Speakers
Keynote 1
Prof. Ziwei Liu is a Nanyang Assistant Professor (2020-) at College of Computing and Data Science in Nanyang Technological University, with MMLab@NTU. Previously, he was a research fellow (2018-2020) in CUHK with Prof. Dahua Lin and a post-doc researcher (2017-2018) in UC Berkeley with Prof. Stella Yu. His research interests include computer vision, machine learning and computer graphics. Ziwei received his Ph.D. (2013-2017) from CUHK, Multimedia Lab, advised by Prof. Xiaoou Tang and Prof. Xiaogang Wang. He is fortunate to have internships at Microsoft Research and Google Research. Ziwei is the recipient of MIT Technology Review Innovators under 35 Asia Pacific, ICBS Frontiers of Science Award, CVPR Best Paper Award Candidate and WAIC Yunfan Award. His works have been transferred to products, including Microsoft Pix, SenseGo and Google Clips.

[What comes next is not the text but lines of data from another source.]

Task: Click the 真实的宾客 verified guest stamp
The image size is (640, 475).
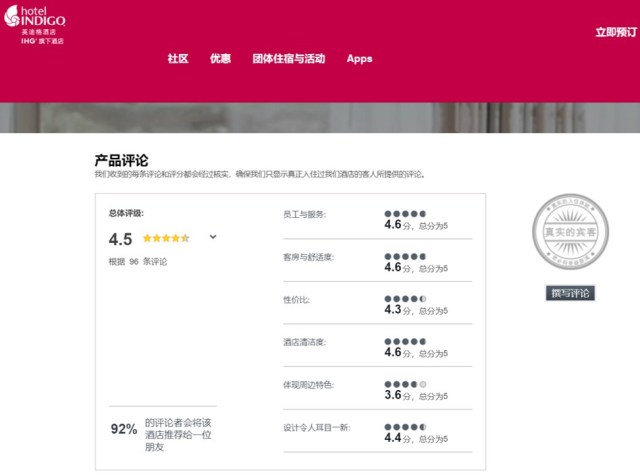Action: pyautogui.click(x=569, y=231)
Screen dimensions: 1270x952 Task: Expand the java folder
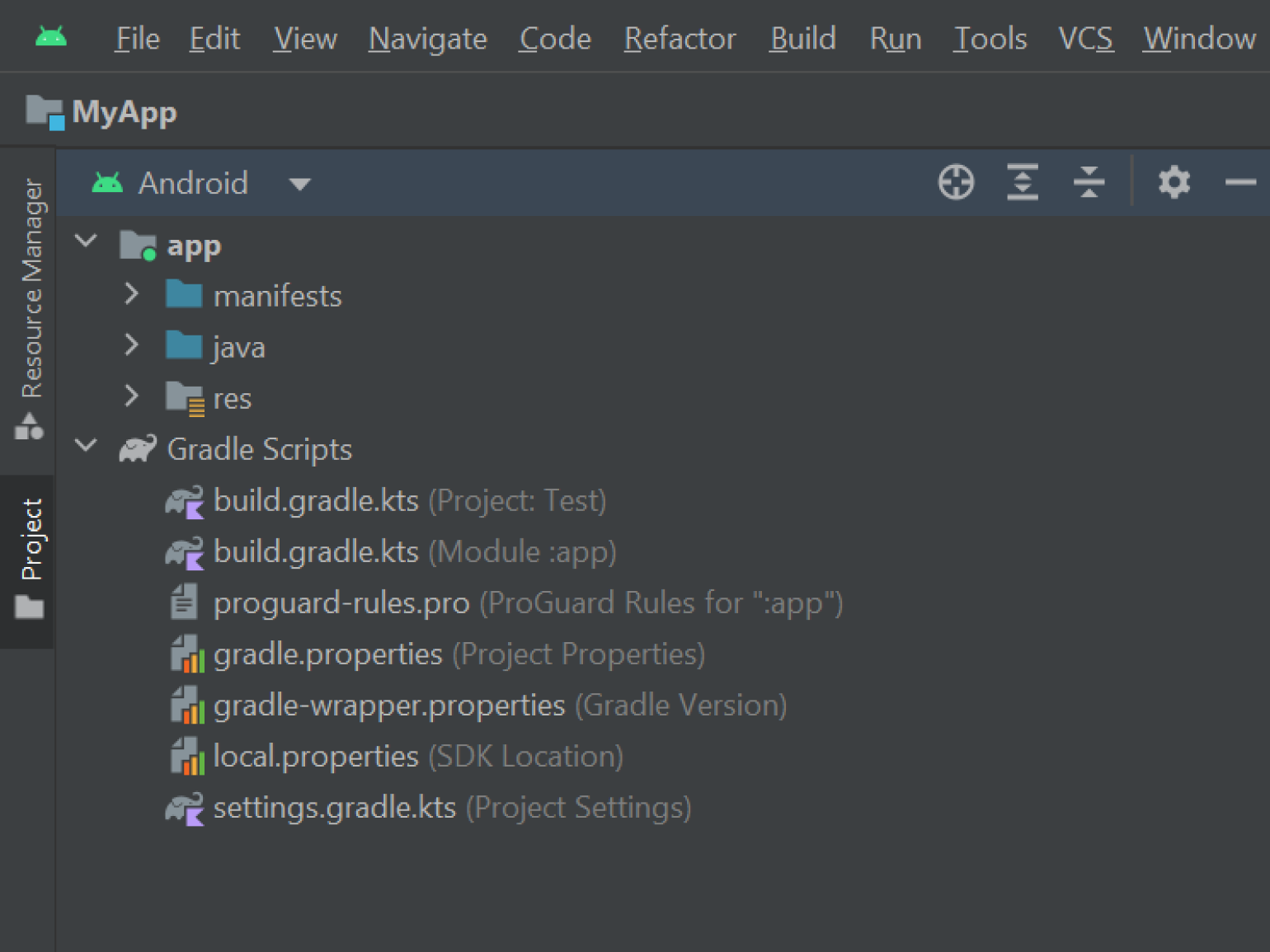coord(132,345)
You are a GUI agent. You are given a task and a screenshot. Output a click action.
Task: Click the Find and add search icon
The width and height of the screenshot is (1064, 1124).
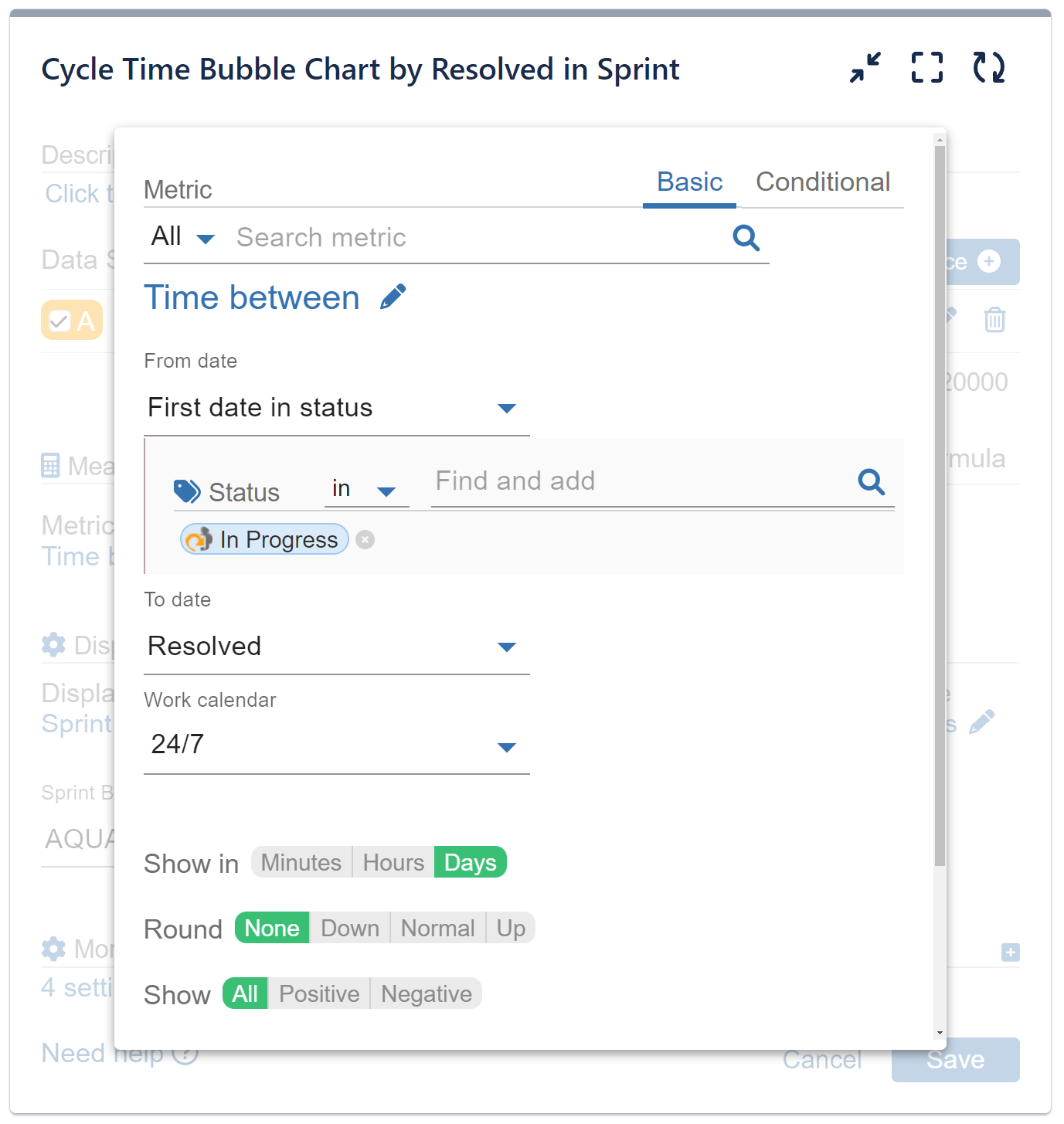point(872,481)
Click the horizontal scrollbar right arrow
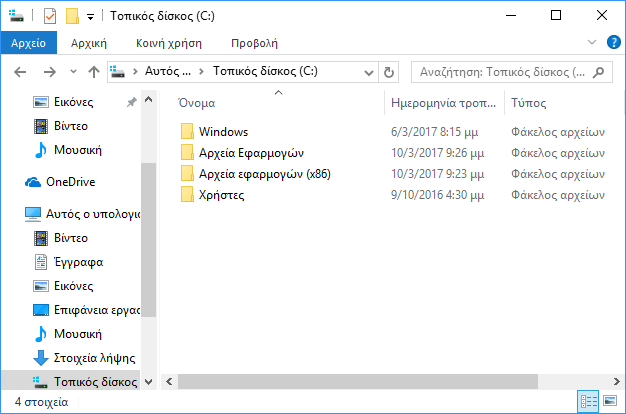This screenshot has height=414, width=626. 616,382
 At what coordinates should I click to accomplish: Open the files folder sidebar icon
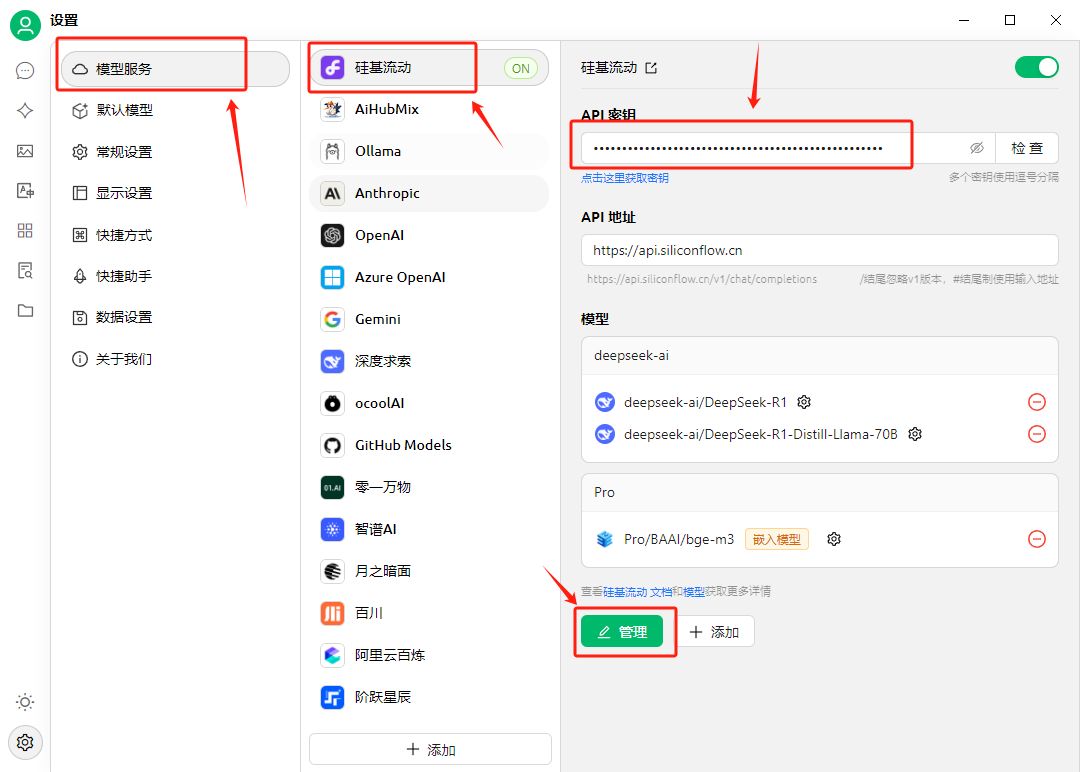pyautogui.click(x=25, y=310)
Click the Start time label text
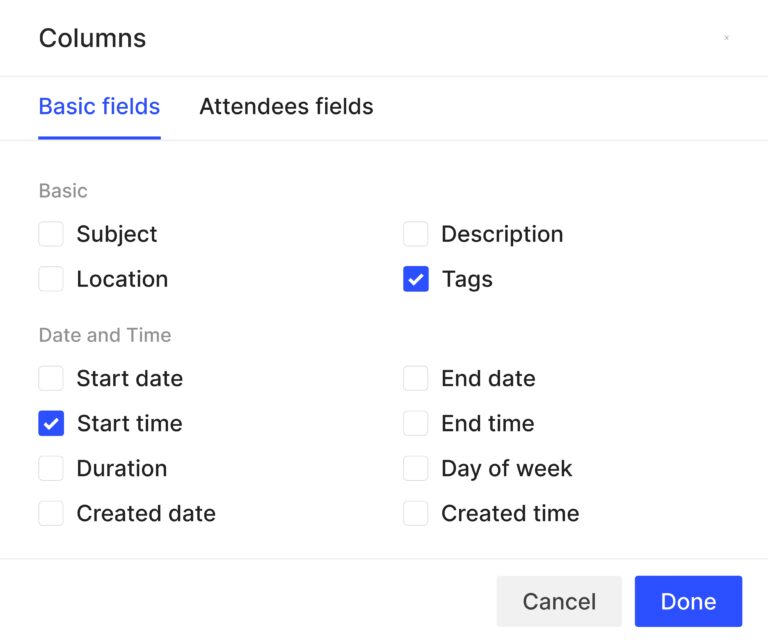Viewport: 768px width, 643px height. [130, 424]
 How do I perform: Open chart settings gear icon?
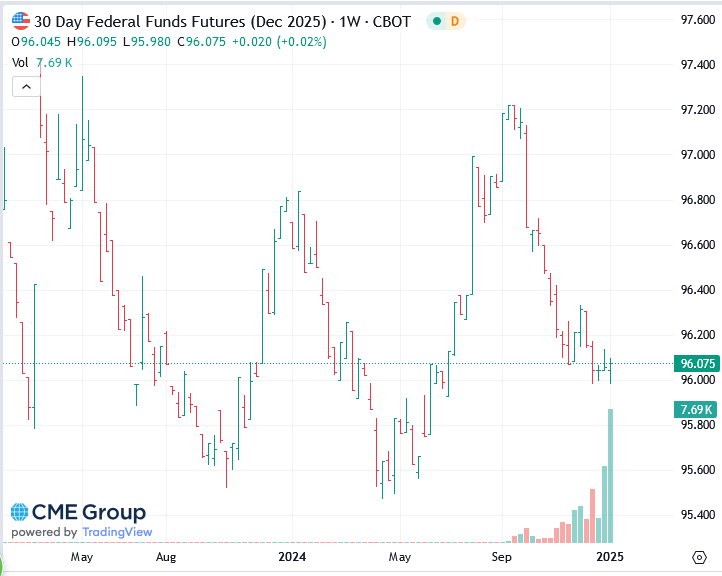point(699,556)
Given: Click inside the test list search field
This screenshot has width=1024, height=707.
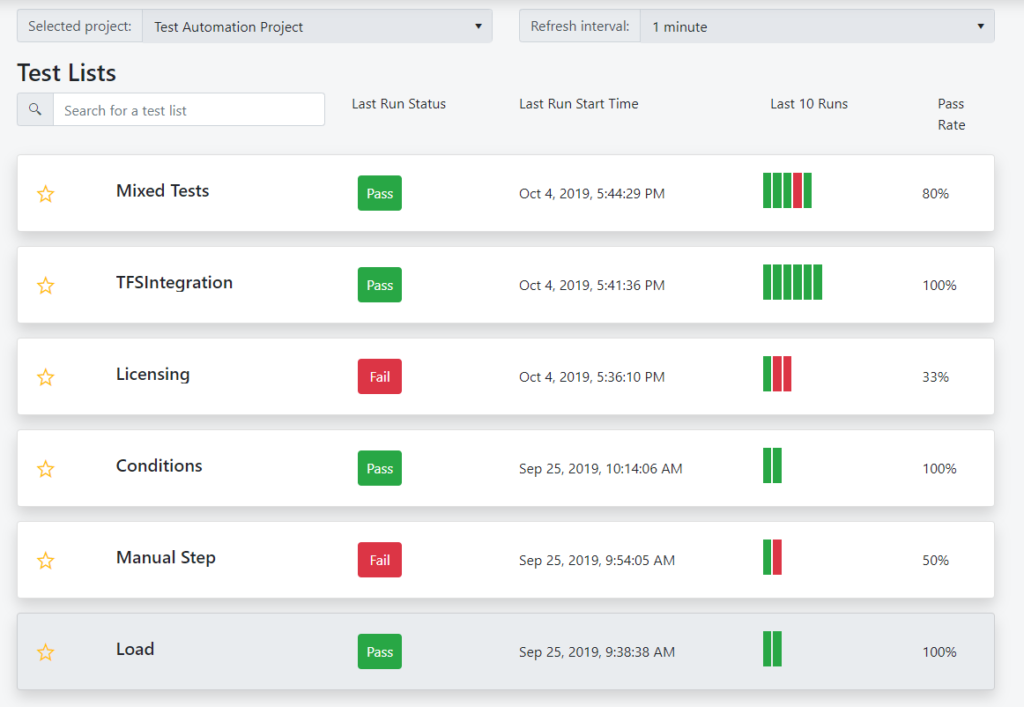Looking at the screenshot, I should tap(189, 109).
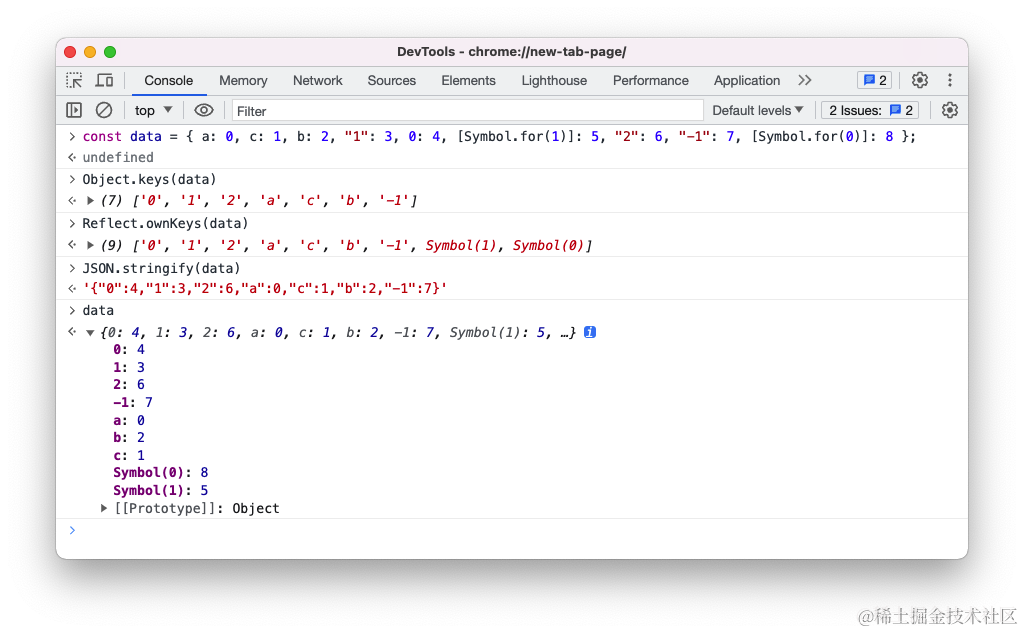Toggle the device toolbar icon

pos(104,80)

Talk Title: Multi-Modal Generative AI with Foundation Models
Abstract: Generating photorealistic and controllable visual contents has been a long-pursuing goal of artificial intelligence (AI), with extensive real-world applications. It is also at the core of embodied intelligence. In this talk, I will discuss our work in AI-driven visual context generation of humans, objects and scenes, with an emphasis on combining the power of neural rendering with large multimodal foundation models. Our generative AI framework has shown its effectiveness and generalizability on a wide range of tasks.
Keynote 2
Prof. Mike Zheng Shou is a tenure-track Assistant Professor at National University of Singapore and a former Research Scientist at Facebook AI in the Bay Area. He holds a PhD degree from Columbia University in the City of New York, where he worked with Prof. Shih-Fu Chang. He was awarded the Wei Family Private Foundation Fellowship. He received the best paper finalist at CVPR'22 and the best student paper nomination at CVPR'17. His team won 1st place in multiple international challenges including ActivityNet 2017, EPIC-Kitchens 2022, Ego4D 2022 & 2023. He is a Fellow of the National Research Foundation (NRF) Singapore and has been named on the Forbes 30 Under 30 Asia list.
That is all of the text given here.